It pays to be patient

June 28, 2012 01:53 am | Updated December 04, 2021 11:11 pm IST

For the loved ones of the 164 people who died in the 26/11 attacks, the arrest of Zabiuddin Ansari marks a small step forward in the slow march of justice. Mr. Ansari is alleged by India’s intelligence services to have been one of six men who guided the actions of a control team in Karachi. His arrest in Saudi Arabia will demonstrate to the masterminds of 26/11 that their crime is not forgotten, and that there will be no impunity. India’s intelligence services deserve credit for patiently pursuing Mr. Ansari — but so do its diplomats and national security strategists. India’s hunt for the perpetrators of 26/11 has met with more success than any past transnational terrorism investigation because of adroit use of the country’s geostrategic influence. New Delhi has succeeded in pushing the United States to take its counter-terrorism concerns seriously, hammering home the issue’s centrality to the relationship. Riyadh’s increasing cooperation with Indian counter-terrorism interests is also driven by its appreciation of the realities of a changing world. India, with China, will be among the kingdom’s principal energy markets in coming decades. More important, Saudi diplomats wish to wean India away from its long-standing relationship with their key regional adversary, Iran. There is one place, though, which remains shut off from the evolving international consensus on terrorism — and that is Pakistan, where 26/11’s key architects live.

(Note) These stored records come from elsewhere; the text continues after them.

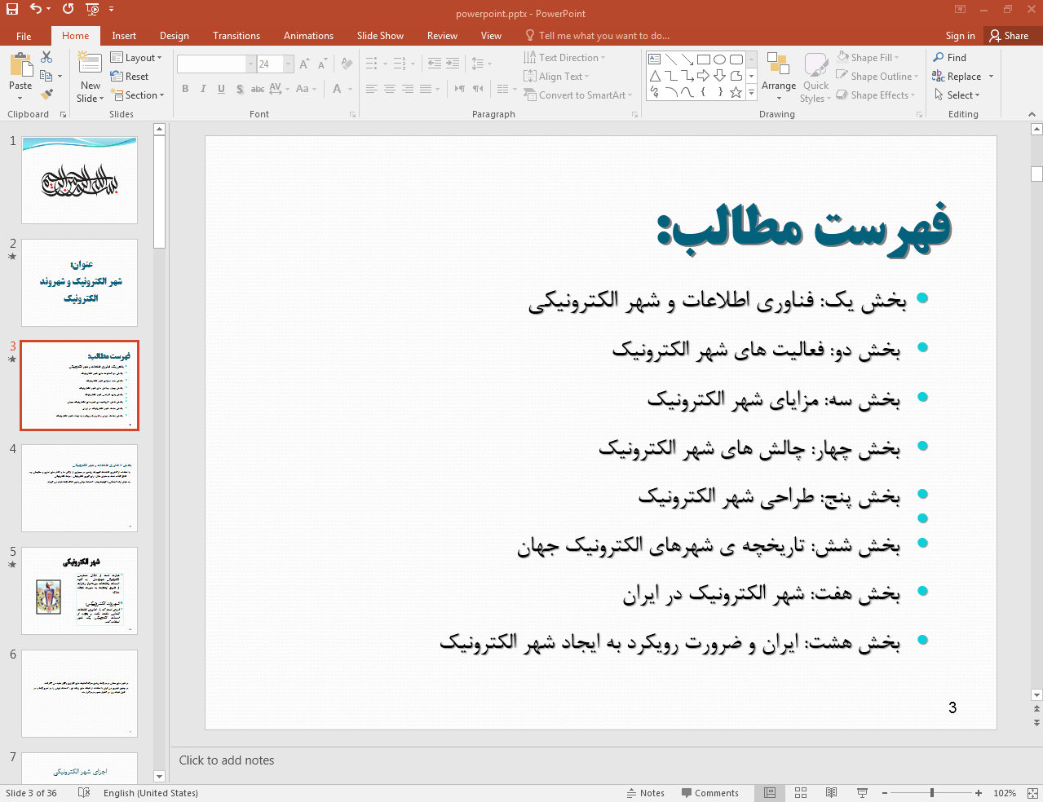Toggle Bold formatting

click(x=185, y=89)
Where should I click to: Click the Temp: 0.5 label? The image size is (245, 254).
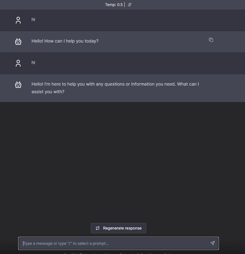pos(114,5)
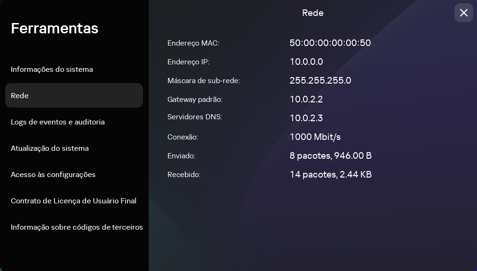Open Informações do sistema
477x271 pixels.
click(52, 70)
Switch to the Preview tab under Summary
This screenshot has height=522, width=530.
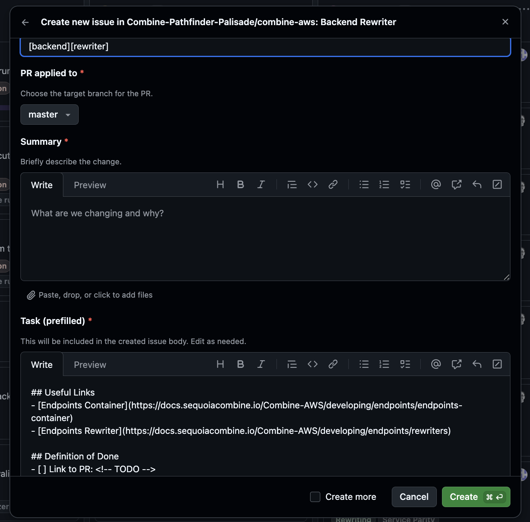click(x=90, y=185)
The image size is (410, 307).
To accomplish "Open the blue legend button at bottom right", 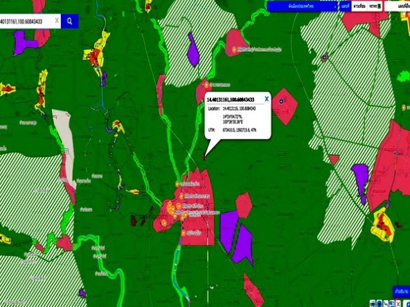I will (x=402, y=291).
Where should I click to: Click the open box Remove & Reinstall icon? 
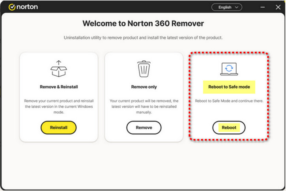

There are three things India ought to do to deal with this situation. First, its high officials must resist the temptation to engage in the kinds of media-driven verbal India-Pakistan mud-wrestling that has periodically broken out over the 26/11 case. It has long been clear that powerful figures in Pakistan’s intelligence services had at least something to do with the attacks; it is unlikely that the country’s most powerful institution will collaborate in its own prosecution. It is not without reason, after all, that the men who harboured Osama bin Laden in Abbottabad are yet to be identified. Secondly, India must conduct the prosecution of Mr. Ansari as transparently as possible. Ill-advised Mumbai police investigators attempted to frame Indian nationals Sabahuddin Ahmad and Fahim Arshad Ansari for a role in the 26/11 attacks, disgracing themselves in the process. Finally, in years to come, with the influence of jihadist groups in Pakistan waxing, there will be new threats to India. New Delhi must anticipate and counter these threats using all tools at its disposal, from enhancing its counter-terrorism capabilities to doing what it can to strengthen the hands of democratic forces across the border.